In [1]:
import pandas as pd
import gzip
import glob
import os
import zipfile
import json
from pathlib import Path
import pandas as pd
import io
from tqdm import tqdm
import pytz

log_dir = '../dataset/raw_zeek_logs/'
output_dir = '../dataset/processed_logs/'  

# Ensure the output directory exists
os.makedirs(output_dir, exist_ok=True)




In [2]:
# !zcat /home/bishal/projects/pentest_anomaly/sept_week_1/2024-09-01/broker.00:00:00-01:00:00.log.gz | less
# !zcat /home/bishal/projects/pentest_anomaly/sept_week_1/2024-09-01/dns.00:00:00-01:00:00.log.gz | less
# !zcat /home/bishal/projects/pentest_anomaly/sept_week_1/2024-09-01/ecat_arp_info.00:00:00-01:00:00.log.gz | less
# !zcat /home/bishal/projects/pentest_anomaly/sept_week_1/2024-09-01/enip.00:00:00-01:00:00.log.gz | less
# !zcat /home/bishal/projects/pentest_anomaly/sept_week_1/2024-09-01/weird.00:00:00-01:00:00.log.gz | less
# !zcat /home/bishal/projects/pentest_anomaly/sept_week_1/2024-09-01/notice.00:00:00-01:00:00.log.gz | less


In [3]:
log_types_dict = {
    'broker': {
        'columns': ['ts', 'ty', 'message', 'peer.address', 'peer.bound_port'],
        'rename': {}
    },
    'conn': {
        'columns': ['ts', 'uid', 'id.orig_h', 'id.orig_p', 'id.resp_h', 'id.resp_p', 'proto', 'duration', 'orig_bytes', 'resp_bytes',"conn_state", "local_orig"],
        'rename': {'id.orig_h': 'src_ip', 'id.orig_p': 'src_port', 'id.resp_h': 'dst_ip', 'id.resp_p': 'dst_port'}
    },
    'dns': {
        'columns': ['ts', 'uid', 'id.orig_h', 'id.orig_p', 'id.resp_h', 'id.resp_p', 'query', 'qclass_name', 'qtype_name', 'rcode_name'],
        'rename': {'id.orig_h': 'src_ip', 'id.orig_p': 'src_port', 'id.resp_h': 'dst_ip', 'id.resp_p': 'dst_port'}
    },
    'ecat_arp_info': {
        'columns': ['ts', 'mac_src', 'mac_dst', 'SAP', 'TPA', 'arp_type'],
        'rename': {'SPA':'src_ip','TPA':'dst_ip'}
    },
    'enip': {
         'columns': ['ts', 'uid', 'id.orig_h', 'id.orig_p', 'id.resp_h', 'id.resp_p'],
        'rename': {'id.orig_h': 'src_ip', 'id.orig_p': 'src_port', 'id.resp_h': 'dst_ip', 'id.resp_p': 'dst_port'}
    },
   
    'weird': {
        'columns': ['ts', 'uid', 'id.orig_h', 'id.resp_h', 'name', 'addl', 'notice'],
        'rename': {'id.orig_h': 'src_ip', 'id.resp_h': 'dst_ip'}
    },
    'dhcp': {
        'columns': ['ts', 'uid', 'id.orig_h', 'id.resp_h', 'client_addr', 'server_addr', 'mac'],
        'rename': {'id.orig_h': 'src_ip', 'id.resp_h': 'dst_ip', 'client_addr': 'client_ip', 'server_addr': 'server_ip'}
    }
}

In [4]:
def read_log(file_path, log_type):
    with gzip.open(file_path, 'rt') as f:
        # Skip Zeek log headers (starting with #)

■ Supplied information ■
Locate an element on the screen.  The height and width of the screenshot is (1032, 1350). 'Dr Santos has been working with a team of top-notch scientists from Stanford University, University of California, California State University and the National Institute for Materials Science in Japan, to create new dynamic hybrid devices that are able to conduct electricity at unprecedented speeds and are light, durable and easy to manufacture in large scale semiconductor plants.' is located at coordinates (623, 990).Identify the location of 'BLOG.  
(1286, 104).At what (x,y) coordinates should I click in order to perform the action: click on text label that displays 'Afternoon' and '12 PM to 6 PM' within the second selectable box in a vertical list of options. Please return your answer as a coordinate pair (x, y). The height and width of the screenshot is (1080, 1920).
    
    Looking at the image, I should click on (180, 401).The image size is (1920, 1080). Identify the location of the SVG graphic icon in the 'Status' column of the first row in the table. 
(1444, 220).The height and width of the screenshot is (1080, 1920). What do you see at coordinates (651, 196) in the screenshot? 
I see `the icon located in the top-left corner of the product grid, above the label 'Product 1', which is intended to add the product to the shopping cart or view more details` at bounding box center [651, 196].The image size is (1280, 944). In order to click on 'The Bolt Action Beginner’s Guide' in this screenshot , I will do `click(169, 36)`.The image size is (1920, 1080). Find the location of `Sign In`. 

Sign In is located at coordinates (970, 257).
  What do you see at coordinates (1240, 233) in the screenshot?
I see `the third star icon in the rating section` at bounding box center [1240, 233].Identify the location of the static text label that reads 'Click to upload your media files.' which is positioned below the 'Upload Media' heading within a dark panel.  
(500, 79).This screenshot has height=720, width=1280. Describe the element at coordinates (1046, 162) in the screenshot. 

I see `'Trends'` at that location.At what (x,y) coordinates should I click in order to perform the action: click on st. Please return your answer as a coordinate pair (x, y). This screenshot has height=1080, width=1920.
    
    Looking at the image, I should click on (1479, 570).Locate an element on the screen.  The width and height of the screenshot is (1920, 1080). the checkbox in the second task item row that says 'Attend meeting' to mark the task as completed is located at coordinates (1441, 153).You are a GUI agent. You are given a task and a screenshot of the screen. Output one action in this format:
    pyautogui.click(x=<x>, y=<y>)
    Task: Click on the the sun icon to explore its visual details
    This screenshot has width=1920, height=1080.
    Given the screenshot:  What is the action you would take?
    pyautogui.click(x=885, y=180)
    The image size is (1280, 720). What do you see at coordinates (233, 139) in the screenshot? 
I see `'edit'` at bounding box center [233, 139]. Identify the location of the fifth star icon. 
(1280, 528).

■ Task requirements ■
1/ In the notebook code, what path is assigned to output_dir?
2/ Rewrite the part of the notebook code starting with "log_dir = '../dataset/raw_zeek_logs/'" and going on through "os.makedirs(output_dir, exist_ok=True)", replacing "output_dir" with "processed_dir" each time it appears.

■ Task responses ■
1/ '../dataset/processed_logs/'

2/
log_dir = '../dataset/raw_zeek_logs/'
processed_dir = '../dataset/processed_logs/'  

# Ensure the output directory exists
os.makedirs(processed_dir, exist_ok=True)